How to complete this task –
Return exactly the lines of the data below, from the one that contains "You are a GUI" through the final line, and leave out every picture.

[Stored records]
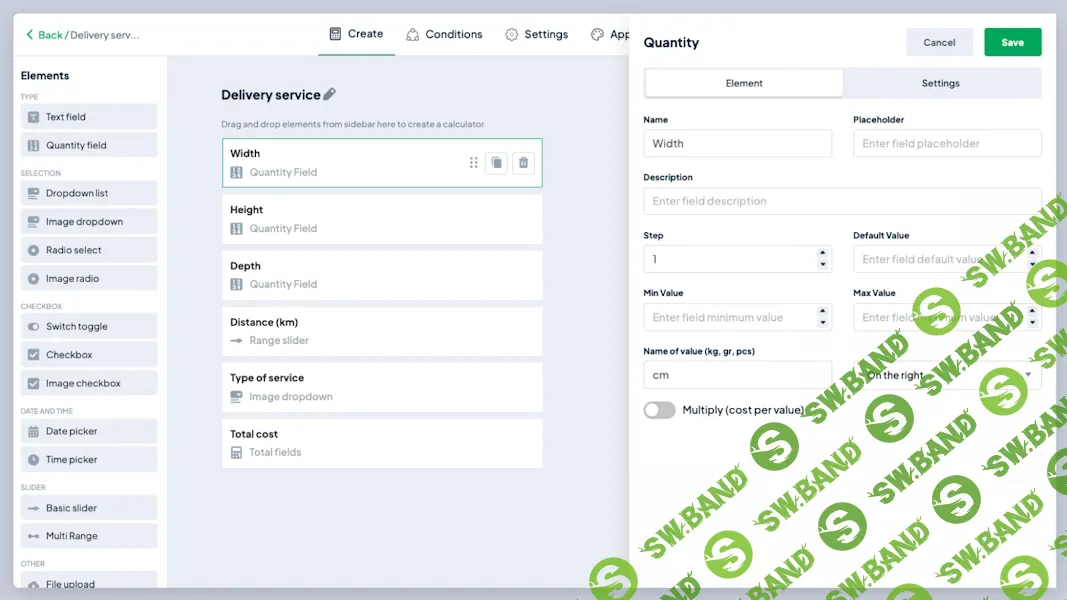This screenshot has height=600, width=1067.
Task: Switch to the Conditions tab
Action: point(444,34)
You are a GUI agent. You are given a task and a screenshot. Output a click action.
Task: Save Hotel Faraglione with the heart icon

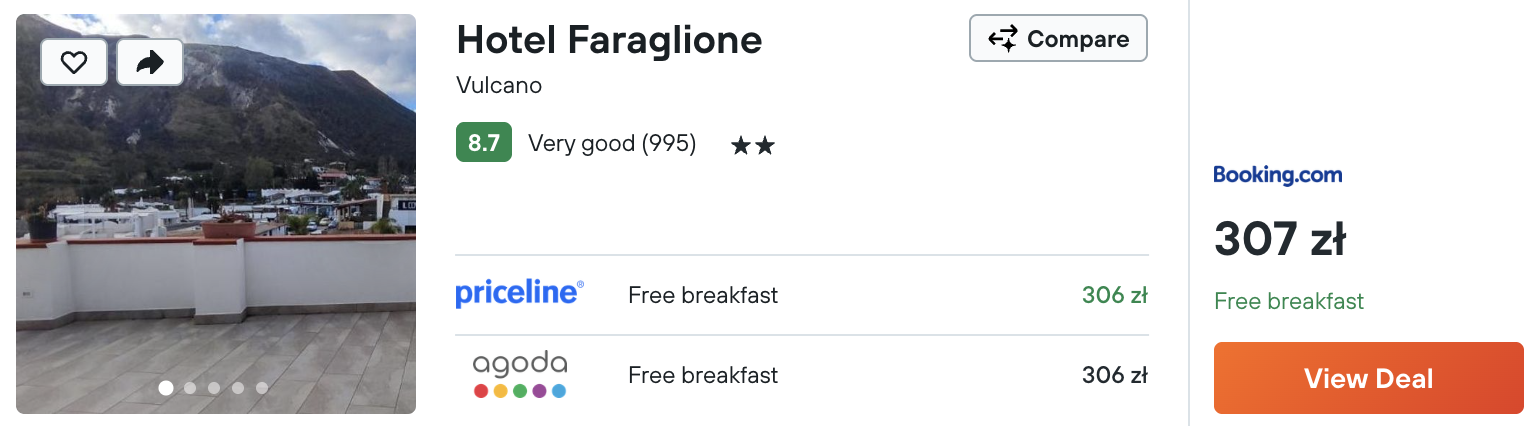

Task result –
You are a GUI agent. You are given a task and a screenshot. Output a click action.
Task: Save Hotel Faraglione with the heart icon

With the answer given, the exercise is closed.